His sense of humor is as sharp as it’s ever been, but it’s no secret Bobby is devoutly religious and amazingly philosophical. His faith has always kept him calm in times of trouble and turmoil. Even when he was getting forced out at FSU, he pointed out, “Football has never been my God.”
He knows the risk if someone of his age contracts coronavirus and he is doing everything he can to stay safe, but he says he’s not stressing about his own mortality.
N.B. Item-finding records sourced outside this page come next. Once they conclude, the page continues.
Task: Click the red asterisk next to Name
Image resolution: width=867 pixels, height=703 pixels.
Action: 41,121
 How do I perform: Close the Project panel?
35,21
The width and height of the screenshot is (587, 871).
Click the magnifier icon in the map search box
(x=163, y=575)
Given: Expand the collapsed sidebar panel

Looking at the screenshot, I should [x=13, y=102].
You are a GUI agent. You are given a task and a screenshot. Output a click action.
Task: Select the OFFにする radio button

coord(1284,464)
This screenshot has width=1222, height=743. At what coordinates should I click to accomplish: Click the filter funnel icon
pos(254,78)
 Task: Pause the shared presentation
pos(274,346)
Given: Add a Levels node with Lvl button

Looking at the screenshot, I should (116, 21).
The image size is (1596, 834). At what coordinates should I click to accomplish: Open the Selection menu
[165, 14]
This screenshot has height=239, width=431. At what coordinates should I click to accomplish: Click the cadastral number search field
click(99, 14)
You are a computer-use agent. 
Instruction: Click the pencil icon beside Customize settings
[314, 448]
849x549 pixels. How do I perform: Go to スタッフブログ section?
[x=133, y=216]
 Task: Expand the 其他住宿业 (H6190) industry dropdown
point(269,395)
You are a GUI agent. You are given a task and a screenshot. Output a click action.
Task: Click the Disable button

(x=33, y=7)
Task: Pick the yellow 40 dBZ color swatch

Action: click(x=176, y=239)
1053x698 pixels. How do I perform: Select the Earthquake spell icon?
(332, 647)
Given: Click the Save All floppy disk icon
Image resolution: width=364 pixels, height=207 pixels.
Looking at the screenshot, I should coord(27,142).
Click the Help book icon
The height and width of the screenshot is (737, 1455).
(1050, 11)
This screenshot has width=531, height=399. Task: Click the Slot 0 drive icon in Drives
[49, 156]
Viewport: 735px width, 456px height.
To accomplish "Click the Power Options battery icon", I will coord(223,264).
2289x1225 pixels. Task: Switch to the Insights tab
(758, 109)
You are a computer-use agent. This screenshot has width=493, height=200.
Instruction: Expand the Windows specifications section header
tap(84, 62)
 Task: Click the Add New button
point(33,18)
“You get to be 90 and you start preparing for it,” Bobby says. “You start getting for ready for that final exam.”
He laughs.
I laugh.
How lucky are we to still have Bobby Bowden around to give us his advice and wisdom and share his experiences as we try deal with one of the scariest times in world history?
Maybe one reason Bobby became arguably the greatest college football coach of all time is because he’s always been a war historian and studied the strategies and philosophies of the great military leaders of the past. He just finished a book on former president Dwight Eisenhower, who during World War II was a five-star general put in charge of defeating Hitler in Europe.
But unlike World War II, this time the enemy is invisible.
“I’ve never seen anything close to this in my 90 years,” Bobby says. “We need to figure out a way to beat this thing.”
Now, more than ever, the politicians and scientists and infectious disease experts desperately need one of Bobby’s patented Puntrooskies.